■ **Exercise description**
Your answer must hold only the lines below from the line containing "Enable the SSL VPN接入 checkbox" through the line containing "You are a computer-use agent. Image", each reproduced exactly.

*** Opening Task inputs ***

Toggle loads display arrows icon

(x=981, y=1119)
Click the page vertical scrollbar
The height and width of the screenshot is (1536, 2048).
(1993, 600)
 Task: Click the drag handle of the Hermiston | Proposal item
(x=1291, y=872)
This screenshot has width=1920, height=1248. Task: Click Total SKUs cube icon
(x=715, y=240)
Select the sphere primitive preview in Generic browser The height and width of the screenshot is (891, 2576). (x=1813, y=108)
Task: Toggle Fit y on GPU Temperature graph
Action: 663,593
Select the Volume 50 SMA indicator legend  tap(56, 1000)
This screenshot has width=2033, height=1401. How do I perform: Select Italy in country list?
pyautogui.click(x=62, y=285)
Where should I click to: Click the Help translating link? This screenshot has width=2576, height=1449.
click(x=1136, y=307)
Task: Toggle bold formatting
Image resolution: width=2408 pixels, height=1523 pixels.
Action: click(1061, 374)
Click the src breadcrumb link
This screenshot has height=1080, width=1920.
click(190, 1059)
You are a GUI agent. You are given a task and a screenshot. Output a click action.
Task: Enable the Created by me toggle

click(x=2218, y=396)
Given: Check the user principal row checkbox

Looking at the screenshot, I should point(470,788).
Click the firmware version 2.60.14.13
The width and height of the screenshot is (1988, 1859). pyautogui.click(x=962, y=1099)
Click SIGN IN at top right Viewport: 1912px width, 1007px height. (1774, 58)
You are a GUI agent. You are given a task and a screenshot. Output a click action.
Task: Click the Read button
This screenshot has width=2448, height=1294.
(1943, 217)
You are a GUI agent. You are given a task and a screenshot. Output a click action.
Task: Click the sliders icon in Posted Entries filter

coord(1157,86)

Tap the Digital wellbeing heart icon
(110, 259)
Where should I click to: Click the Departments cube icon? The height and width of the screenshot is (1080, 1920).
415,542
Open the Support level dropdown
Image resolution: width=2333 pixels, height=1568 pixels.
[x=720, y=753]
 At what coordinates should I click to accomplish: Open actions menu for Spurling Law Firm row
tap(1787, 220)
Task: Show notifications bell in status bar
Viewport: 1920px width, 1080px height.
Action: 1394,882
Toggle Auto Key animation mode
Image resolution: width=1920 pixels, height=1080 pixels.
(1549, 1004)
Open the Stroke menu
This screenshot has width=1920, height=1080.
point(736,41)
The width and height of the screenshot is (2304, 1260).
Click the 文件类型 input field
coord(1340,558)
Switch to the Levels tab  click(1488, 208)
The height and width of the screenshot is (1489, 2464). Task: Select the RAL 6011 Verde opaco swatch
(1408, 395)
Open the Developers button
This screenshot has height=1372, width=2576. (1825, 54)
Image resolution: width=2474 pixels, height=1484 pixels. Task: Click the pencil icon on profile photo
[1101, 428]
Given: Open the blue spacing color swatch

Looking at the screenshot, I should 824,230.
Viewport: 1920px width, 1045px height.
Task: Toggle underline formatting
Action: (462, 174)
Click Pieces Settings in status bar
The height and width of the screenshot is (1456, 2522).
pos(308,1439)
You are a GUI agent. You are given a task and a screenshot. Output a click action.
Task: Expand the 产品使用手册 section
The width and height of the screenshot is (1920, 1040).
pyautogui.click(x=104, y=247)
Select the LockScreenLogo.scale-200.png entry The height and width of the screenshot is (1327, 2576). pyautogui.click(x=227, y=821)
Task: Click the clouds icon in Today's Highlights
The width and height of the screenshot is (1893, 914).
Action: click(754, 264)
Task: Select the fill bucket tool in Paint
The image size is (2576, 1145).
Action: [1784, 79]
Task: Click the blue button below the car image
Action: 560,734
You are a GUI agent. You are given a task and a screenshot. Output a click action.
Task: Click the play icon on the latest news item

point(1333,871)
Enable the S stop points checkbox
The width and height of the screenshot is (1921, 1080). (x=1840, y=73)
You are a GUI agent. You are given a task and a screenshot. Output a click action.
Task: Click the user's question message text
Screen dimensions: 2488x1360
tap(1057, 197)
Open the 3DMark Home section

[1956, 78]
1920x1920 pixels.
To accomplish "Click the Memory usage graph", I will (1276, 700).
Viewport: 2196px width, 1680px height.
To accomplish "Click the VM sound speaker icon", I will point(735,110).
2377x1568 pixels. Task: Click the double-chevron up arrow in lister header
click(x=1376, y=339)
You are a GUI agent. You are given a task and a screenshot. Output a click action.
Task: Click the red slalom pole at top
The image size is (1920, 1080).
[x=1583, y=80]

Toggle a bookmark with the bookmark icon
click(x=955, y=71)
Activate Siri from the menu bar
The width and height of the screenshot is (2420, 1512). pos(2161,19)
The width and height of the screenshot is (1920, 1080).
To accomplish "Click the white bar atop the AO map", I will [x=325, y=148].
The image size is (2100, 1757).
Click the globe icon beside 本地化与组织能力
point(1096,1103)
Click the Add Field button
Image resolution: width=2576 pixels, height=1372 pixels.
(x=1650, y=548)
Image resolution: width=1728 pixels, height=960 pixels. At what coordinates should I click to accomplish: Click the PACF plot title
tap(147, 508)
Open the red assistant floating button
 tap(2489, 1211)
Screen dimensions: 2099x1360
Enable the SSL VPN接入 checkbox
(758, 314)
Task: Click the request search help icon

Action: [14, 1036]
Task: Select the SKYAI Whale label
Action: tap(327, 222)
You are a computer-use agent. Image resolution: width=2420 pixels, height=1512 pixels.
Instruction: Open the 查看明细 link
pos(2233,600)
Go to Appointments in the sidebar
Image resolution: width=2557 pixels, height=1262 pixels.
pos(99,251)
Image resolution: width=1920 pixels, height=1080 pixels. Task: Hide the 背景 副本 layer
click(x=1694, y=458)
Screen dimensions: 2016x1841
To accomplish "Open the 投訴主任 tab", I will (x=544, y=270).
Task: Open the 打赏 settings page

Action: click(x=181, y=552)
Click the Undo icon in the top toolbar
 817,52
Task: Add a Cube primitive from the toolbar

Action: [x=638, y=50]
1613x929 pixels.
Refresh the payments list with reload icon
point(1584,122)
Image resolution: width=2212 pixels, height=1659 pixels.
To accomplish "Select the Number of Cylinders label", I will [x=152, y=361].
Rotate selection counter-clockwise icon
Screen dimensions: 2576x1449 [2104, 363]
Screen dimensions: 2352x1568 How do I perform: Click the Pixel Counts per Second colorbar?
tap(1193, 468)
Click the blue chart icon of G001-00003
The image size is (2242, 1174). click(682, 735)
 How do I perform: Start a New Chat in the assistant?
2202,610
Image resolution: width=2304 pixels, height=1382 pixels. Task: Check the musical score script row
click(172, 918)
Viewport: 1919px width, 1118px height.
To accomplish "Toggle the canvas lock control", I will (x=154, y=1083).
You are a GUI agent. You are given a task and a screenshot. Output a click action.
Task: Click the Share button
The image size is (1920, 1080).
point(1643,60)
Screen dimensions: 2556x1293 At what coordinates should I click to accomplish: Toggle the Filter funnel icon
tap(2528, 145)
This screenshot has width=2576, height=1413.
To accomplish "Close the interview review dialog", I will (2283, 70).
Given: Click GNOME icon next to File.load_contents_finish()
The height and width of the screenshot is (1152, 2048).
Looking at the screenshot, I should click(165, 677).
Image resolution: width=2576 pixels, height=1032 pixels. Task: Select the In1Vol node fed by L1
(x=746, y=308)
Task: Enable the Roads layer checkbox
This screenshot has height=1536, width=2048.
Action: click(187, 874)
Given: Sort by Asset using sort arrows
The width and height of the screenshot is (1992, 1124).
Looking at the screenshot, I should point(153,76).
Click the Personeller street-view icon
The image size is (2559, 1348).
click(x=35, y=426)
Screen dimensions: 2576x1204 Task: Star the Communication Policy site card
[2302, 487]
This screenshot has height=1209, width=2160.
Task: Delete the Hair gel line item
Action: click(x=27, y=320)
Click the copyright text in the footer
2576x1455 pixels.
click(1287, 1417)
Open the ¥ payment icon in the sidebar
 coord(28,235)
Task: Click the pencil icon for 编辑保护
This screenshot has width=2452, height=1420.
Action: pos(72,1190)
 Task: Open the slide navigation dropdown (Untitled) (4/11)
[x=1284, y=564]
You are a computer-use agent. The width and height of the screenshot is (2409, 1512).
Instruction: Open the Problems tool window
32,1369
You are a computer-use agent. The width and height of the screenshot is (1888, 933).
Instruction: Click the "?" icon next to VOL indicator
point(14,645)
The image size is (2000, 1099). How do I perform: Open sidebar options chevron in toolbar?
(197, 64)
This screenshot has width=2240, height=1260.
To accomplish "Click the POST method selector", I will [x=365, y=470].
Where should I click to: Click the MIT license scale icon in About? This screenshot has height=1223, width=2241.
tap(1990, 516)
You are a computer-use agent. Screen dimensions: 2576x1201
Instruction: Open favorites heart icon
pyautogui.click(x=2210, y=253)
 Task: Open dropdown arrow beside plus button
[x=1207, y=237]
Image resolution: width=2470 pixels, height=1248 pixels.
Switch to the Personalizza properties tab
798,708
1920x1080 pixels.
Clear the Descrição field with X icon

*** Closing Task inputs ***

■ **Exercise solution**
Enable the SSL VPN接入 checkbox
(758, 314)
Task: Click the request search help icon

Action: [14, 1036]
Task: Select the SKYAI Whale label
Action: tap(327, 222)
You are a computer-use agent. Image resolution: width=2420 pixels, height=1512 pixels.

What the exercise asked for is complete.